Teatro  Contemporâneo | Antonin Artaud, parte 2

Texto: Cristina Tolentino
cristolenttino@gmail.com

 

Cultura - Vontade de Potência

Artaud

Nomear e dirigir as sombras

“Para o teatro, assim como a cultura, a questão continua a ser a de nomear e dirigir as sombras”. Artaud deseja mostrar a base orgânica das emoções e a materialidade das ideias nos corpos dos atores, a transformação das concepções em eventos inteiramente “materiais”, onde as facetas obscuras do “espírito” são reveladas numa projeção real, material.

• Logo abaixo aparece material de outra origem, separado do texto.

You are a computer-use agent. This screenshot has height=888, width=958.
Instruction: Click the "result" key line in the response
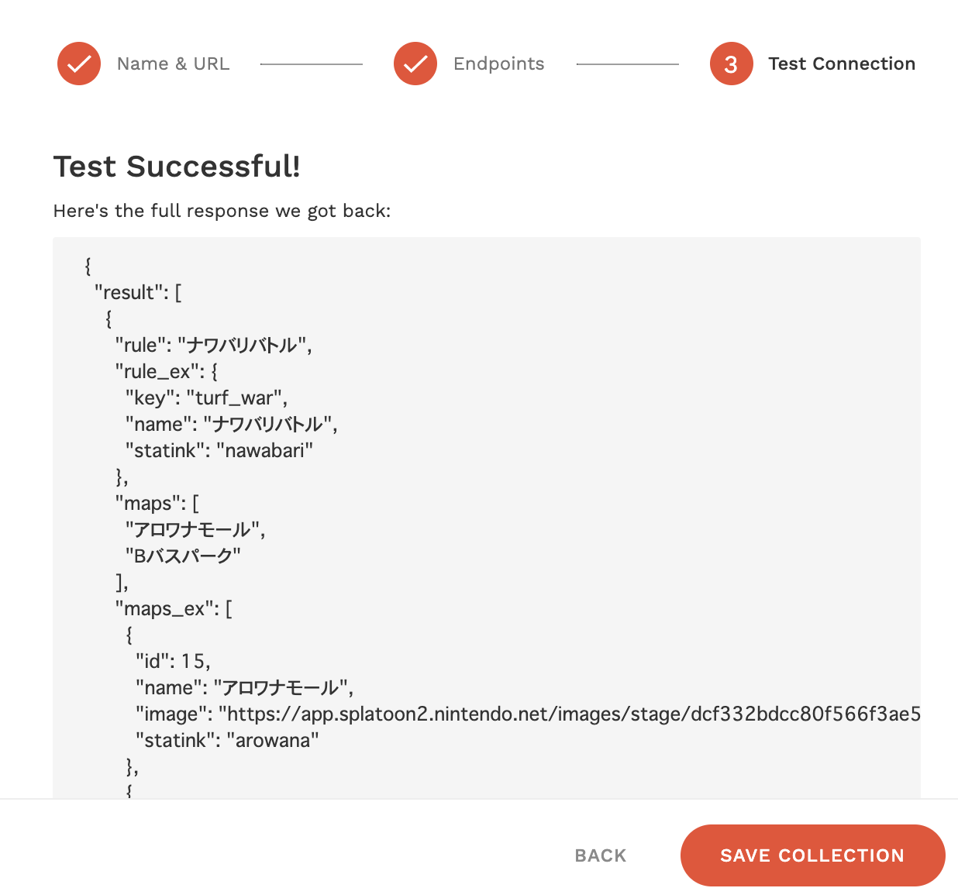pos(138,293)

Captar o “manas”, as forças que dormem em todas as formas, como os velhos tótens, que captam, dirigem e derivam forças e a efígie que tem sua sombra que a duplica, assim como o escultor que, enquanto modela, acredita liberar uma espécie de sombra cuja existência dilacerará seu repouso. Não uma contemplação das formas por si sós, mas uma identificação mágica com essas formas, como a pedra que se anima porque foi tocada como se deve.

Uma obra de arte só é viva, na medida em que ela comunica algo além da sua simples aparência. Esse algo além é a sua sombra que a duplica, ou seja, quando o artista é capaz de inscrever naquilo que ele molda o sopro de vida que o inspirou, como o Deus que moldou o homem com o barro da terra, depois o sopra (o sopro vital) tornando-o um ser vivente.

O sopro é esse exercício de uma força criadora, que apreende aquilo que, do interior, se inscreve na exterioridade – as aspirações secretas, os fluxos secretos do desejo. Uma representação comovente habitada por marcas de sua própria história, escrita em sua própria carne.

Captar essa verdade não é uma prática insignificante, mas o exercício de uma inspiração quase divinatória. Assim, só atingimos com a nossa arte o ser do homem, quando nos comunicamos em um outro plano, diferente daquele da realidade cotidiana, superficial e inútil.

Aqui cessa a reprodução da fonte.